The Looting Lab is an interdisciplinary research hub for the study of looted cultural heritage based at the University of Toronto developing innovative solutions to cultural dispossession, loss, and restitution.
“Loot” comes from the Hindustani word lūṭ, which describes theft and banditry as well as dispossession, destruction, and plunder. We use this concept to unite critical heritage conversations across disciplines and methodologies.
Upcoming Events
WORKING GROUP MEETING #7 (May 16)
The Praxis of Plunder: Collection, Curation, and Display
This month, we will examine the politics and practices behind the collection, curation, and display of looted objects. How does the “gaze” produced by museums, archives, galleries, auction houses, and libraries shape how we view, understand, and engage with loot? What types of discourses are produced by these curatorial techniques, and to what end? We will also explore alternative methods of curation and display, considering if there is a “better” way to collect, curate, and display with loot — and if so, what is it? The goal of this meeting is to deconstruct taken-for-granted practices, interrogate the objectives of loot-collecting institutions, and, hopefully, begin to develop a new “toolbox” of curatorial techniques.
Readings
This month’s readings focus on dynamics of display, and the contested nature of both. There are a few options — please pick at least one historical reading and one contemporary reading.
Contemporary Contestations (pick one or more of the following)

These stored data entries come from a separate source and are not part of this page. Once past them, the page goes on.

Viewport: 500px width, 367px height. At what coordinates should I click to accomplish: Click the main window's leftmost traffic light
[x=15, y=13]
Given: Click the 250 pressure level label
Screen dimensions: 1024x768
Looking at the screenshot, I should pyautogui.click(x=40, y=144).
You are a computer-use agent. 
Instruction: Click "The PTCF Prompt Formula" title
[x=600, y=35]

- Anderson, Stephanie B. 2019. “Museums, Decolonization and Indigenous Artists as First Cultural Responders at the New Canadian Museum for Human Rights.” Museum and Society 2: 173–92.

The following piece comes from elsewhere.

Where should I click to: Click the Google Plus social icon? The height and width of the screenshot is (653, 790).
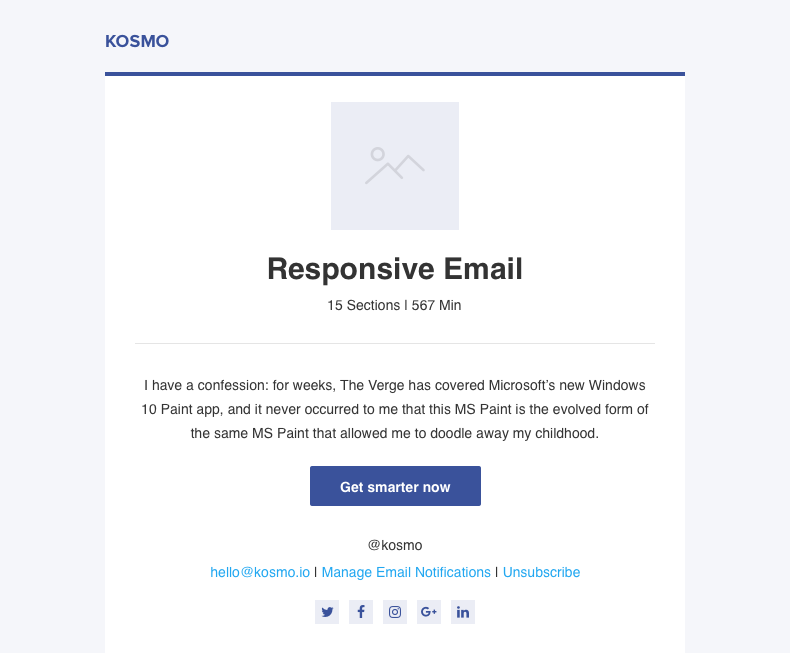click(x=429, y=612)
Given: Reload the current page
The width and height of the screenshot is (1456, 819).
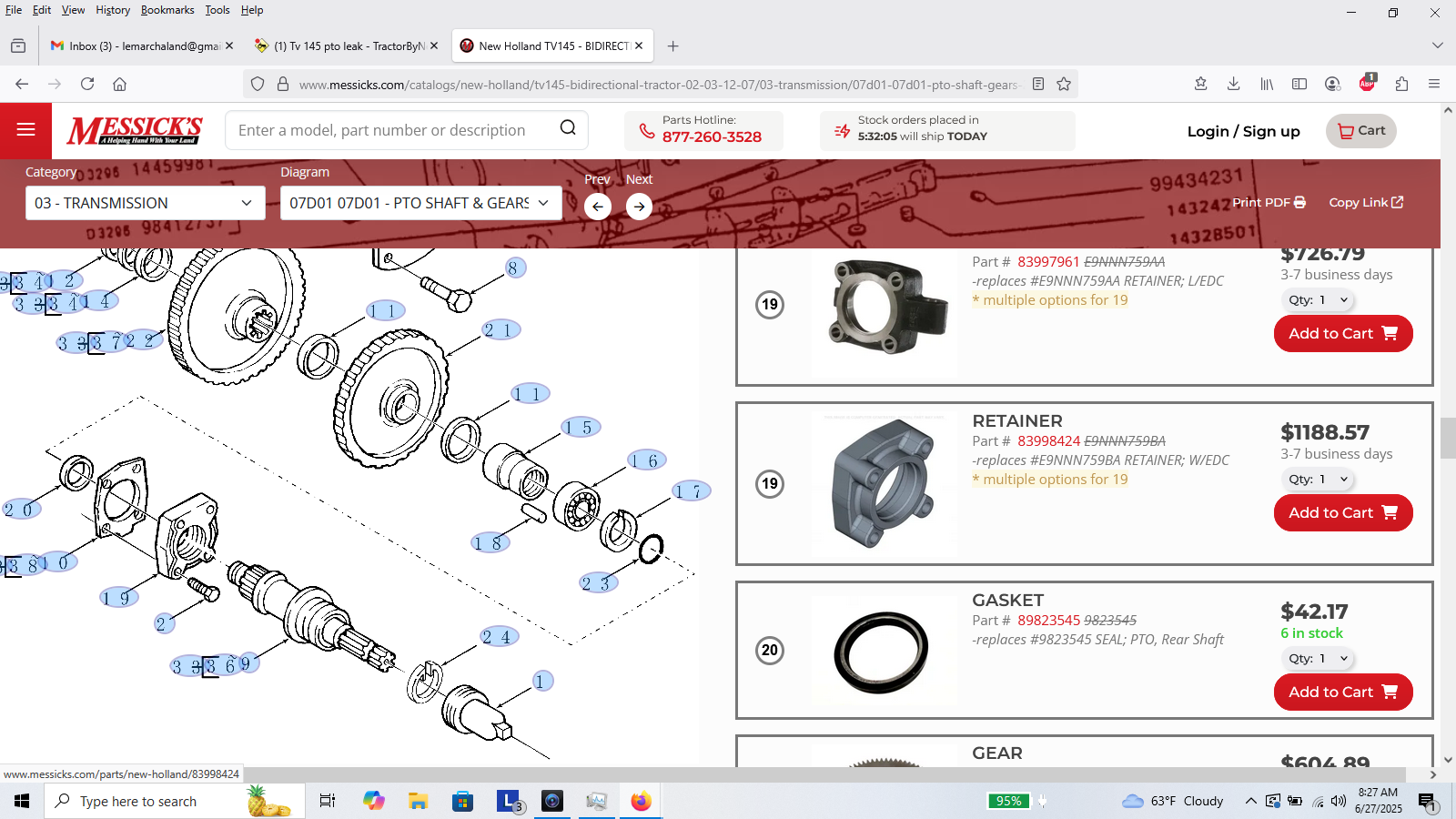Looking at the screenshot, I should point(87,84).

- Wastiau, Boris and Arnaud Lsmond-Mertes. 2025. “‘Tervuren Remains a Place of False Memories’: On the Impossibility of an Epistemological Rupture at the Royal Museum for Central Africa (Belgium): An Interview with Boris Wastiau.” In Reframing the Ethnographic Museum. UCL Press.
Historical Legacies (pick one or more of the following)

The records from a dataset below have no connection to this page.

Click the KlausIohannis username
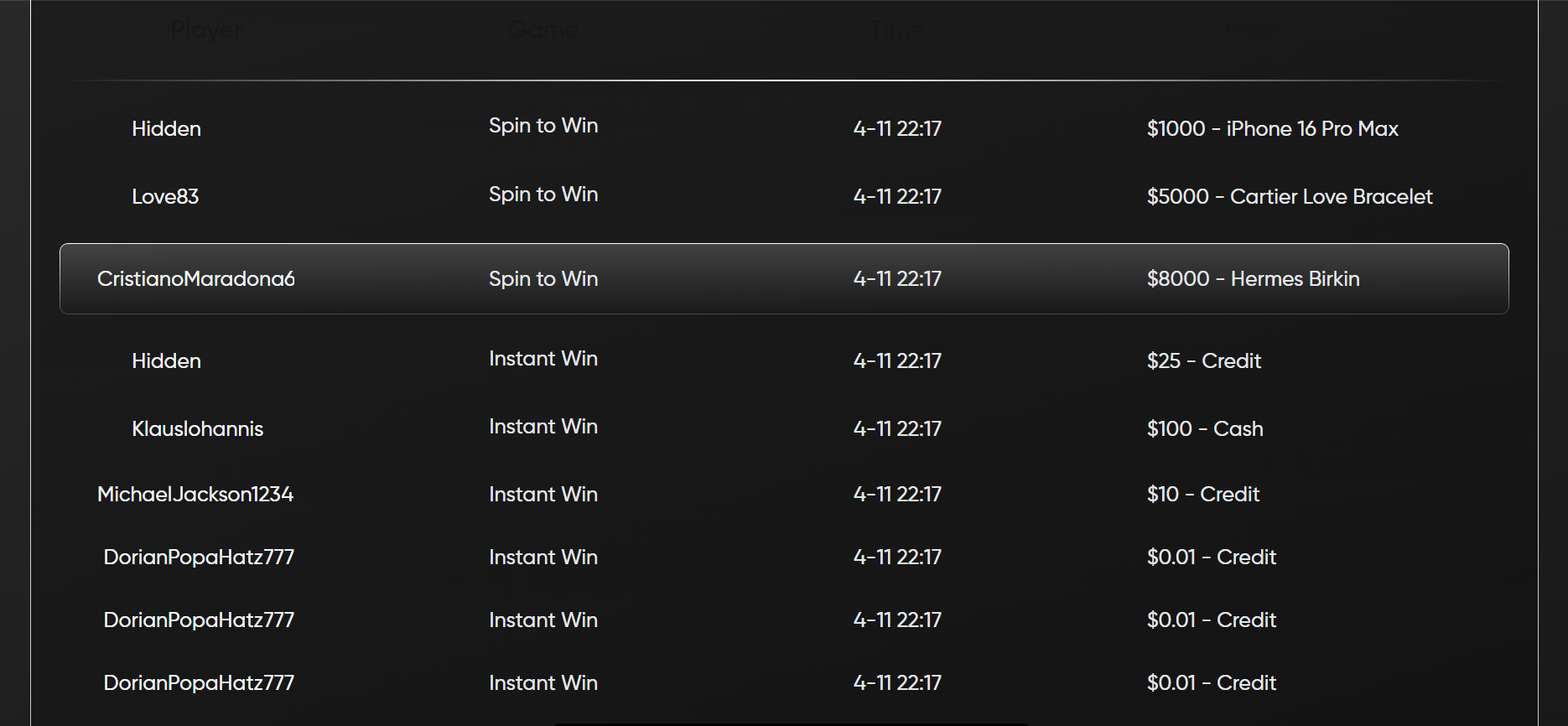 (x=198, y=428)
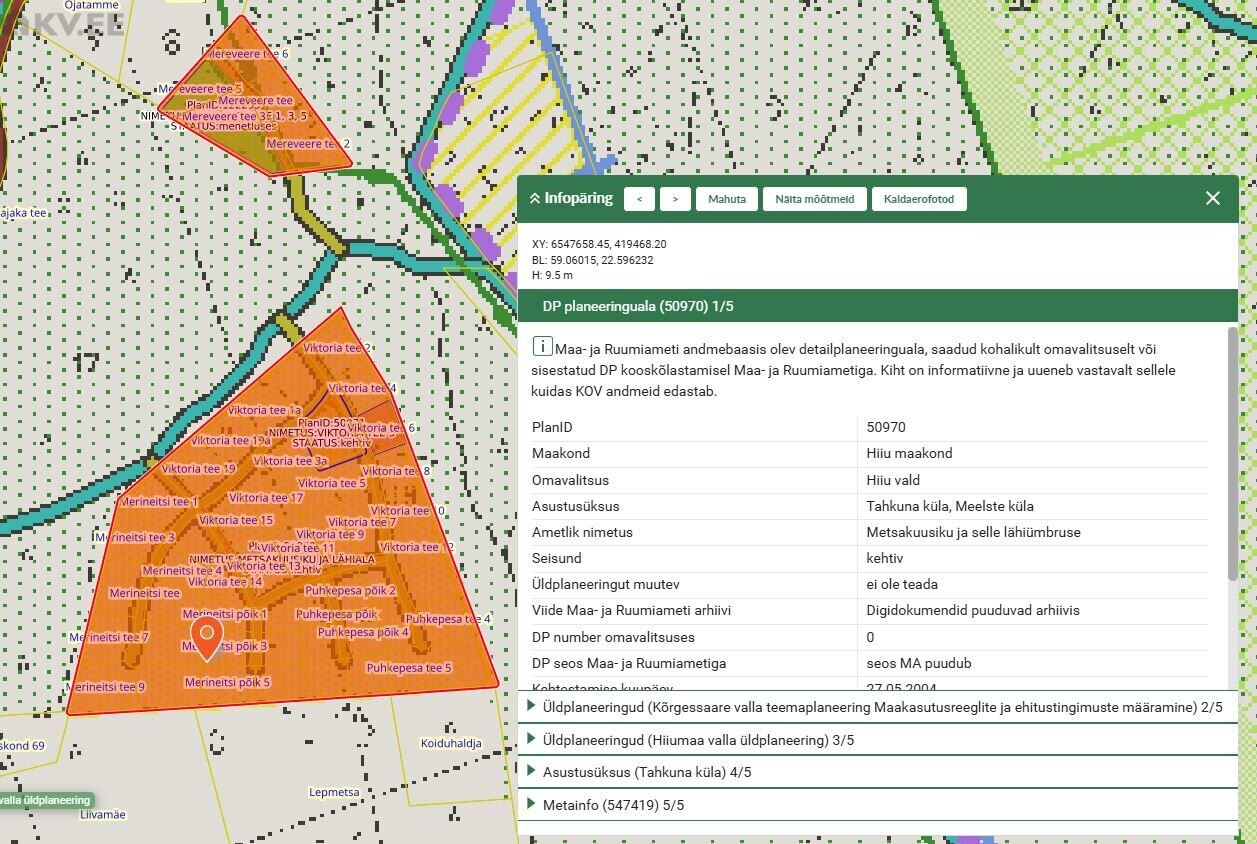Image resolution: width=1257 pixels, height=844 pixels.
Task: Close the Infopäring panel
Action: pos(1212,198)
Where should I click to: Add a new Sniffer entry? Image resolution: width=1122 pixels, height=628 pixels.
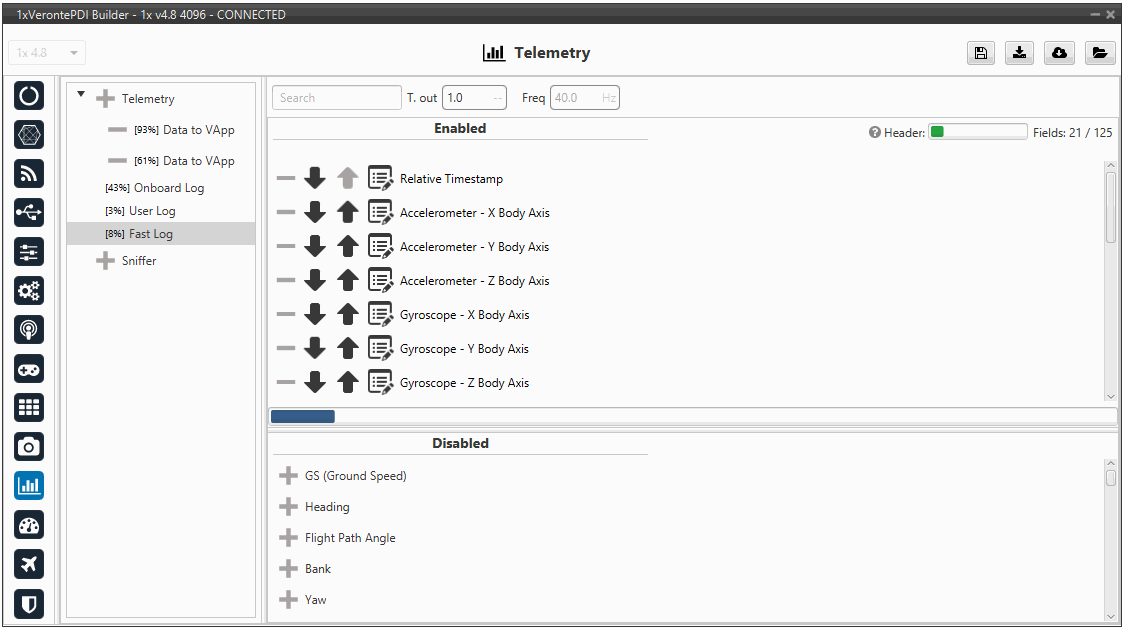(x=105, y=261)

- Riggs, Christina. 2013. “Colonial Visions: Egyptian Antiquities and Contested Histories in the Cairo Museum.” Museum Worlds: Advances in Research 1: 65-84.
- Pham, Vincent. 2025. "Turning the Crank: The Performance of Empire through Tipu's Tiger." Studies in Eighteenth-Century Culture 54(1): 225-237.
- Hartwell, Nicole M. 2021. “Framing colonial war loot: The ‘captured’ spolia opima of Kunwar Singh.” Journal of the History of Collections. pp. 1-15.
- Hevia, James L. 1994. “Loot's fate: The economy of plunder and the moral life of objects from the summer palace of the emperor of China.” History and Anthropology 6(4):319-345.